The paper tackled the problem of generating source-faithful explanations in retrieval-augmented language models for programming education, finding that baseline RAG systems had low source adherence (22-40%) and introducing a method that improved it by up to 63% without harming user satisfaction.

Natural language explanations produced by large language models (LLMs) are often persuasive, but not necessarily scrutable: users cannot easily verify whether the claims in an explanation are supported by evidence. In XAI, this motivates a focus on faithfulness and traceability, i.e., the extent to which an explanation's claims can be grounded in, and traced back to, an explicit source. We study these desiderata in retrieval-augmented generation (RAG) for programming education, where textbooks provide authoritative evidence. We benchmark six LLMs on 90 Stack Overflow questions grounded in three programming textbooks and quantify source faithfulness via source adherence metrics.
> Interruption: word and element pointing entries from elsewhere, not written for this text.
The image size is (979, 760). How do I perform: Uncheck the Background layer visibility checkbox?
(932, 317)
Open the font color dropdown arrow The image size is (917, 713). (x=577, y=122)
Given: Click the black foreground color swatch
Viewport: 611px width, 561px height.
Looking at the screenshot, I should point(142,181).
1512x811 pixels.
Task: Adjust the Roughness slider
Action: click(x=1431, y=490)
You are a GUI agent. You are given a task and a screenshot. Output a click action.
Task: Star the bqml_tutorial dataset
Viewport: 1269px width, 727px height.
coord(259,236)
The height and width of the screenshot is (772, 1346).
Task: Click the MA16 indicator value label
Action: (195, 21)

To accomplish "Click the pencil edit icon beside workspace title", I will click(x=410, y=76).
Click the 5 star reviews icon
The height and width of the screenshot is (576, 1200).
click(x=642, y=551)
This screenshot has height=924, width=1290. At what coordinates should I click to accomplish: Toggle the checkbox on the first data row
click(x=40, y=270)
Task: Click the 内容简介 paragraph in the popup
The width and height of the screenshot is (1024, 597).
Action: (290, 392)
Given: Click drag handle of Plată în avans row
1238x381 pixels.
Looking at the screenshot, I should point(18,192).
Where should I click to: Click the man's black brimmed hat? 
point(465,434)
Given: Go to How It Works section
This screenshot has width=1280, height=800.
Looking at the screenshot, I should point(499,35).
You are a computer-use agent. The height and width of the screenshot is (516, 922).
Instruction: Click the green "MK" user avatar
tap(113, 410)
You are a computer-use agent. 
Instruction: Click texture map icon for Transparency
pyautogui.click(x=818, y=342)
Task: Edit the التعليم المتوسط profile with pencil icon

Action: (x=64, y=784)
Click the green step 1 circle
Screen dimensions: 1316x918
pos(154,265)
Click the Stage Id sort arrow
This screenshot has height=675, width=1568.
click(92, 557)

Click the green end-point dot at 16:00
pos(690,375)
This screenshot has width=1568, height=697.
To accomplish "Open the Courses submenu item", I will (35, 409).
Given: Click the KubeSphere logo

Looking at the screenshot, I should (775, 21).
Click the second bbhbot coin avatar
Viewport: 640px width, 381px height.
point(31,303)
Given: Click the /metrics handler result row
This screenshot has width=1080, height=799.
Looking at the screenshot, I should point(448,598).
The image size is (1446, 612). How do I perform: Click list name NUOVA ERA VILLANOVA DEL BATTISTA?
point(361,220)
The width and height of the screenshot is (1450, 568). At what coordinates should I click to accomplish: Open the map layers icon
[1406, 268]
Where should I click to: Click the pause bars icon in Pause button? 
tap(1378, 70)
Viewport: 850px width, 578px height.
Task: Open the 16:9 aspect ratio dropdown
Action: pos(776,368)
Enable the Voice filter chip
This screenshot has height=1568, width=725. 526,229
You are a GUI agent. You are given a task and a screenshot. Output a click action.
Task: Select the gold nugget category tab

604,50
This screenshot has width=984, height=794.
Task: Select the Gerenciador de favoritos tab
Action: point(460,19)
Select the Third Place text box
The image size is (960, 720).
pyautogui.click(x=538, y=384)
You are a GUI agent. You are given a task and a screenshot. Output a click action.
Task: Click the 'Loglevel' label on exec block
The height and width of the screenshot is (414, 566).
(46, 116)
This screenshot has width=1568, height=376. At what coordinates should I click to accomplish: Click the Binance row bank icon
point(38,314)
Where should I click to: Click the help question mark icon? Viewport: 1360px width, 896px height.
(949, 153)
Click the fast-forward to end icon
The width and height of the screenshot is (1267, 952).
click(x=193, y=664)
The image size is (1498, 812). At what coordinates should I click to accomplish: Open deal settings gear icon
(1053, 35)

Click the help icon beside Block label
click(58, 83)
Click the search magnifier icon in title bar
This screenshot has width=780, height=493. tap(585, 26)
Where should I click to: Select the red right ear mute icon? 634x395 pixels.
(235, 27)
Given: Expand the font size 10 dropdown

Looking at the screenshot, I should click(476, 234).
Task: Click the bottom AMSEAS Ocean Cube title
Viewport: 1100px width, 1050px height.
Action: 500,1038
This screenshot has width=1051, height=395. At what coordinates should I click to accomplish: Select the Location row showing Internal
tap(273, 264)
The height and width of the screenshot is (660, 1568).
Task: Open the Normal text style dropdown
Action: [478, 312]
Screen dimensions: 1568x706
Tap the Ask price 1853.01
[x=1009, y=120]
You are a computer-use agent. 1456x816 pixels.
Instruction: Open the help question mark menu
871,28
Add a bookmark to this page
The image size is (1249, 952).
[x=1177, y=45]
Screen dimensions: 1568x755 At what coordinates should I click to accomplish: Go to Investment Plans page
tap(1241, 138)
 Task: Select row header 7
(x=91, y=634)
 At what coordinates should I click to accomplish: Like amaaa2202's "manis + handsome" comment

We find that non Retrieval-Augmented Generation (RAG) models have median source adherence of 0%, while baseline RAG systems still exhibit low median adherence (22-40%, depending on the model). Motivated by Achinstein's illocutionary theory of explanation, we introduce illocutionary macro-planning as a descriptive design principle for source-faithful explanations and instantiate it with chain-of-illocution prompting (CoI), which expands a query into implicit explanatory questions that drive retrieval. Across models, CoI yields statistically significant gains (up to 63%) in source adherence, although absolute adherence remains moderate and the gains are weak or non-significant for some models. A user study with 165 retained participants (220 recruited) indicates that these gains do not harm satisfaction, relevance, or perceived correctness.